Surprisingly (this does not usually happen to me), my critical mode had suddenly stopped working and I found my softer side being activated by Chidavaenzi’s story.
I am sure when Chidavaenzi sat down to write The Ties that Bind, he already knew the kind of emotions he wanted to excite in the reader. He also knew how to approach his dénouement. This is something short story tellers of the Edgar Allan Poe school of thought internalise quickly (except that Chidavaenzi’s is not a short story). Hold your reader in thrall for the duration of the story; purposefully construct your story with the ending in mind; everything in your story — incidents, characters (everything!) — must contribute towards the ending. You must write like someone who is fleeing from a lion: you do not have time to be mesmerised by the beauty of flowers and animals because your purpose is to get to safety as fast as possible. This is the kind of purpose I found in The Ties that Bind.
As the title suggests, it’s a series of ties that connect the characters’ lives for as long as their lifetimes. For instance, Lincoln is Jackie’s friend. Jackie is Chiedza’s friend. Lincoln contracted HIV many years back during a short time sex stint arising out of a drinking binge. Chiedza contracted HIV when she got married to a fraudulent and promiscuous banker who later committed suicide. Chiedza and Lincoln, as is bound to happen in a story whose author is aware of the ending, are guaranteed to meet and Jackie is the connection.
However, both of them have HIV skeletons in their closets and neither is ready to commit to something that might fail if the closet is opened.
The suspense that comes out of such a storyline is unimaginable.

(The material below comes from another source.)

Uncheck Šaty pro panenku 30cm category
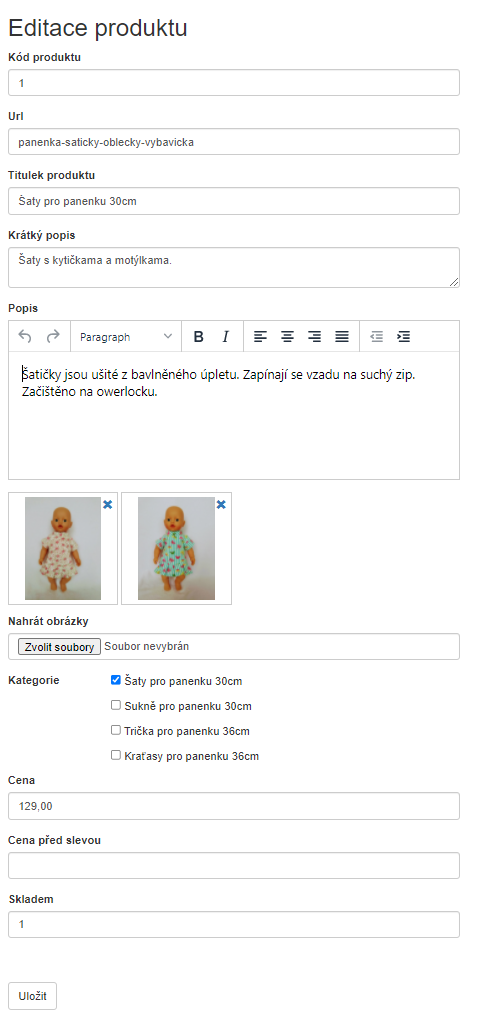Screen dimensions: 480x1017 click(x=116, y=680)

As a reader, with an activated softer side, all you want is for Lincoln and Chiedza to be together because… well, because, that is the only thing that makes sense in the situation. But most of all, it is because you cannot help, but fall in love with these two and all you want is for good things to happen to them given the bad things that happened to them in the past.
Chidavaenzi’s plot-construction is definitely commendable. I am a hard nut to crack, but he managed to convince me that the things we say or do will haunt us like ghosts even down to the grave.
Imagine Lincoln accompanying his friend, Jackie, to the cemetery for the burial of Jackie’s sister, Shelter, and discovering, among a row of old graves, the name he had read on a piece of paper after a quickie with a prostitute.
Imagine the shock of discovering that the said prostitute who wrote her name on that piece of paper is the only person he had unprotected sex with and that that same name now appears, not on a piece of paper, but engraved on a tombstone. Imagine, too, the shock of discovering that that prostitute who now lies buried in the old grave is actually his best friend’s sister. Shocking, isn’t it?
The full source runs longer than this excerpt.